Gather insights from user events – part 1
In this blog series I am going to explain our setup for a system that helps in getting insights based on user events. The solution generates events in the web application and in a mobile app. These events are send to a backend to be cleaned, enriched and stored. With these events we can create dashboards that show information about what the visitors do on the website and what pages are visited. We calculate the amount of visitors and the amount of visits to a page within a certain time window. The following image gives an overview of this solution.
I start with the event generation in the website and the mobile app. Both run AngularJS. The mobile app is built using Ionic, which is AngularJS as well. The events are send to a REST backend created as a spring boot application. The spring boot application stores the events in Kafka. Using the Kafka Streams API I’ll show you how to do some basic window based calculations. A long the way I’ll explain some of the concepts or point you to other resources. In the next blogs I am going to talk about Elastic Logstash and Kibana as well as Apache Flink.
Before we dive into the details first a technical overview of the solution.

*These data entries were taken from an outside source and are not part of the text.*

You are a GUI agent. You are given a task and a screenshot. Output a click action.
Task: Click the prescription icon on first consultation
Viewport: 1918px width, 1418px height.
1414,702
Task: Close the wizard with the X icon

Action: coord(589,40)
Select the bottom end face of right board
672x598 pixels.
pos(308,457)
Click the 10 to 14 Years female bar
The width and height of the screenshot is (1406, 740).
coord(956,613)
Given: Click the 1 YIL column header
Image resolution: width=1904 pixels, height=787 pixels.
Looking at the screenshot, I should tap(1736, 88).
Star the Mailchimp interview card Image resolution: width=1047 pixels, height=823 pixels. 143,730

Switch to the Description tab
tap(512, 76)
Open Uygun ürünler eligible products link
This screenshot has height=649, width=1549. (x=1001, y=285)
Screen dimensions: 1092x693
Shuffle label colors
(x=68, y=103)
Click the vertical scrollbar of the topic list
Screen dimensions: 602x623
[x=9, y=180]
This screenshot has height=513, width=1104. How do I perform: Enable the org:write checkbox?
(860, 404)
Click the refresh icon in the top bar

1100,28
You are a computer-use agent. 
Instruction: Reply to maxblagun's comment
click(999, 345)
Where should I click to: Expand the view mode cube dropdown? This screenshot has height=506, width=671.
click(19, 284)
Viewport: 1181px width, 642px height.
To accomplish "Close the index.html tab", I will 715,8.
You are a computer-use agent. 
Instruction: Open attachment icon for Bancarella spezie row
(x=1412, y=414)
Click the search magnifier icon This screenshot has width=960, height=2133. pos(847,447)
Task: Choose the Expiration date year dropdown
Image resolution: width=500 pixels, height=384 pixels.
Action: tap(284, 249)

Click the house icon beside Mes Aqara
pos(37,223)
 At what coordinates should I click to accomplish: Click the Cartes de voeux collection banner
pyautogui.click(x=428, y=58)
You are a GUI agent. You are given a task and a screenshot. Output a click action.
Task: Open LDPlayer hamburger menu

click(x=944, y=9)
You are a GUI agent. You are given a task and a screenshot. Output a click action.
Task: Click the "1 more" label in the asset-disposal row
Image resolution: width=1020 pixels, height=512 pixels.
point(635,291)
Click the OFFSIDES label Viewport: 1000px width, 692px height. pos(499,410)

Sending events from AngularJS
The website that we want to send events from is written in AngularJS. Sending the event is extracted to a separate service. The send method accepts a name and an object containing the additional properties. Next to the name and the provided properties, we add a few properties in the service. CreateDate, origin and visitorId. The origin is website, to make it unique in relation to the mobile app. The visitorId is obtained from the $rootScope as you can see in the following code block.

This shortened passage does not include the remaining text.